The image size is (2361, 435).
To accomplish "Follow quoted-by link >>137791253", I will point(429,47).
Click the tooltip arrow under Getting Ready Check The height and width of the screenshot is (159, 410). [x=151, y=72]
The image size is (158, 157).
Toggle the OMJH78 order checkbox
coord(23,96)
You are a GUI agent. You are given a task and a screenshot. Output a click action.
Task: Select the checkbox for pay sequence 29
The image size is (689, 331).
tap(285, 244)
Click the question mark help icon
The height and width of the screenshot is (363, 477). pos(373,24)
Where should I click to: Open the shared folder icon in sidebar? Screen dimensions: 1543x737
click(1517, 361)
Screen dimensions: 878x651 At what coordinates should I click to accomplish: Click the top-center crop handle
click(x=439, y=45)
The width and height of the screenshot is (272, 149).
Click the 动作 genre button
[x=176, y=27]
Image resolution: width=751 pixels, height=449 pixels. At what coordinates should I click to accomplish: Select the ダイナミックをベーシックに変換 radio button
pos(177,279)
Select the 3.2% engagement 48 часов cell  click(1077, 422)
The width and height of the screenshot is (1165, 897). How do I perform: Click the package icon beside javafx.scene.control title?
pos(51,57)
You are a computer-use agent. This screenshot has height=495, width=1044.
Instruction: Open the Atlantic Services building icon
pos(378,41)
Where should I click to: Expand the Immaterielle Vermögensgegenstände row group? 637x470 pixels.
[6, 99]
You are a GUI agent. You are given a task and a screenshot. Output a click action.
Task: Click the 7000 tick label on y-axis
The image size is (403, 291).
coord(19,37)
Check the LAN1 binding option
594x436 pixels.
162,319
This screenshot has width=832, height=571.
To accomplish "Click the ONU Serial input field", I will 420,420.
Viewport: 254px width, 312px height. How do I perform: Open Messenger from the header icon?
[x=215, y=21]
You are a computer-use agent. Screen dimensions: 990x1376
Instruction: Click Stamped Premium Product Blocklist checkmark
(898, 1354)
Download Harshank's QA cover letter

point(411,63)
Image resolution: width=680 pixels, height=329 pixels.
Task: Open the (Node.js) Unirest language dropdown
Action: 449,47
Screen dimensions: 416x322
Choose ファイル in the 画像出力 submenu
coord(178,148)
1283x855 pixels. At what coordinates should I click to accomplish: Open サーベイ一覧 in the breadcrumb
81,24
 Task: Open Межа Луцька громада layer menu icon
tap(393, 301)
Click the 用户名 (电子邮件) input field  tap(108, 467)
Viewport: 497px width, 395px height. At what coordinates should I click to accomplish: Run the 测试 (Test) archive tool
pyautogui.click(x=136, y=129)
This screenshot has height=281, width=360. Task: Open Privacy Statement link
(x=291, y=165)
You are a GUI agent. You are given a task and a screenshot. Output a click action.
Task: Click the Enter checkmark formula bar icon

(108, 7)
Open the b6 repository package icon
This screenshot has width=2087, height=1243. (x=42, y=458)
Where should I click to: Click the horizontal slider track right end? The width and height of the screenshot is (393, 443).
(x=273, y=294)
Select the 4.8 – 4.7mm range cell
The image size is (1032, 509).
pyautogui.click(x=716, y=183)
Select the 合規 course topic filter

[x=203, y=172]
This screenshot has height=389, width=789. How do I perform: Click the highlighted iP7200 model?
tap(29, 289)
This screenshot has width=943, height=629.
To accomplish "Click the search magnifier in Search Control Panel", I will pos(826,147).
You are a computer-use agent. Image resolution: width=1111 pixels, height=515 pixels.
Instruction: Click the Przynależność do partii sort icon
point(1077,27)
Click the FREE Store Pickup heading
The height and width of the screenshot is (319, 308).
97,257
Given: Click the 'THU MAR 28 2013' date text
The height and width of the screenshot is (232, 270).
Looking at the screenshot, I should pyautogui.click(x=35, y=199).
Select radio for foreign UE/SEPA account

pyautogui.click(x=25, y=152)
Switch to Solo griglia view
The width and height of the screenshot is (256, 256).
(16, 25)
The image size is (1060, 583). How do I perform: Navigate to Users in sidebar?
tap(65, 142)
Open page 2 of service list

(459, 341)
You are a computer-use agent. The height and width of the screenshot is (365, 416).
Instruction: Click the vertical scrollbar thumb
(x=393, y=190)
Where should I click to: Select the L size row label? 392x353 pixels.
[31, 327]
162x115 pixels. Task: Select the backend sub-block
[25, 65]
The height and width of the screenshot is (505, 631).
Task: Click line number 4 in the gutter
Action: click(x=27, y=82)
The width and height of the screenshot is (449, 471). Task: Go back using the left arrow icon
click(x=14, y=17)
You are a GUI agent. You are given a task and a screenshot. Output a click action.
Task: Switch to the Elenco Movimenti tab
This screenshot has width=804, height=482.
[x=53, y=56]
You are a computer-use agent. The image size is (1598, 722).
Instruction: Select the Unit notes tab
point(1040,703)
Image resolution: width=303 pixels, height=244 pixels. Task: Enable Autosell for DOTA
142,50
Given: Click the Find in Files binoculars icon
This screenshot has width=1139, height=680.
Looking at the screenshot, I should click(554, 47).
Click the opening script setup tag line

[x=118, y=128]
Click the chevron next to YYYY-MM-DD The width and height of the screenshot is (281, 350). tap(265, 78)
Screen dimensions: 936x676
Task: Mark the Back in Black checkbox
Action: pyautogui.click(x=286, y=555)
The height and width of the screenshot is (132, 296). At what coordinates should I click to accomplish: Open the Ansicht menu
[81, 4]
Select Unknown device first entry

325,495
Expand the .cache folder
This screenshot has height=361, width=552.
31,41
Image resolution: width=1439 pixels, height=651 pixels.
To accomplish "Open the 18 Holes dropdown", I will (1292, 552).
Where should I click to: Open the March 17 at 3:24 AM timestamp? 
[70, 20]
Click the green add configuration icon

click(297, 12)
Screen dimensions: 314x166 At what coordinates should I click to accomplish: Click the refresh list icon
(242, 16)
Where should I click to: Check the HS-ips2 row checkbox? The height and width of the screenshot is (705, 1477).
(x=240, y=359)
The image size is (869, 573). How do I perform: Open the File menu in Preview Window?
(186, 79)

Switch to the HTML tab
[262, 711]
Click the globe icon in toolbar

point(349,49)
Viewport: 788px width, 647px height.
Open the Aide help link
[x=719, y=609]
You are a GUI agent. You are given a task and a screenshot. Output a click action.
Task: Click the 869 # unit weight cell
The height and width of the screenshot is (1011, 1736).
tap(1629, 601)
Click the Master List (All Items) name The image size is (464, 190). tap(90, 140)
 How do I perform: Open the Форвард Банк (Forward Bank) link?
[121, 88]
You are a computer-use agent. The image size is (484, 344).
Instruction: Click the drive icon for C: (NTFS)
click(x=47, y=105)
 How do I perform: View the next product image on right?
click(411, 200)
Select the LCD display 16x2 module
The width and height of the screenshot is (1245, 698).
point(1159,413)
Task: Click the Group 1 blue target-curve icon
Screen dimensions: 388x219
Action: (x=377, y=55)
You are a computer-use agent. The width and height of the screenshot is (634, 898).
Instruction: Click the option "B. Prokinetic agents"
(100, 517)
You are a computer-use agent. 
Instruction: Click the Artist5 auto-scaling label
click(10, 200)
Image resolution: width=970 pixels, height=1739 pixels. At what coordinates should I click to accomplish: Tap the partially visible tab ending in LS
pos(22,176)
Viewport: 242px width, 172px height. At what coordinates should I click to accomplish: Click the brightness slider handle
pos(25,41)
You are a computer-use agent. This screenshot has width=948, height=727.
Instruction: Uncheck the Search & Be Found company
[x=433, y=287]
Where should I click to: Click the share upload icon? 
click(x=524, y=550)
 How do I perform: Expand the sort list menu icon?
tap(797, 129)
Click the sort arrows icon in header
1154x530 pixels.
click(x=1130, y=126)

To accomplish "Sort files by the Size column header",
-*-
__Instructions to follow__. Filter the entries down to the lines with the word "will" in them.

__Solved problem__.
To accomplish "Follow quoted-by link >>137791253", I will point(429,47).
To accomplish "Click the ONU Serial input field", I will 420,420.
To accomplish "Click the search magnifier in Search Control Panel", I will pos(826,147).
To accomplish "Open the 18 Holes dropdown", I will (1292, 552).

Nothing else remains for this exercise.